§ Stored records
========

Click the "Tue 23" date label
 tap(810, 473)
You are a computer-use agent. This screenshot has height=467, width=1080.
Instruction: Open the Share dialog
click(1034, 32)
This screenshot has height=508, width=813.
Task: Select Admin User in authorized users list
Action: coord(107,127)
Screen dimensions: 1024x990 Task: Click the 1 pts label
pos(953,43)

========

§ Task directions
Line by line, the data should be returned exactly as written.

§ Reply to the exercise
Click the "Tue 23" date label
 tap(810, 473)
You are a computer-use agent. This screenshot has height=467, width=1080.
Instruction: Open the Share dialog
click(1034, 32)
This screenshot has height=508, width=813.
Task: Select Admin User in authorized users list
Action: coord(107,127)
Screen dimensions: 1024x990 Task: Click the 1 pts label
pos(953,43)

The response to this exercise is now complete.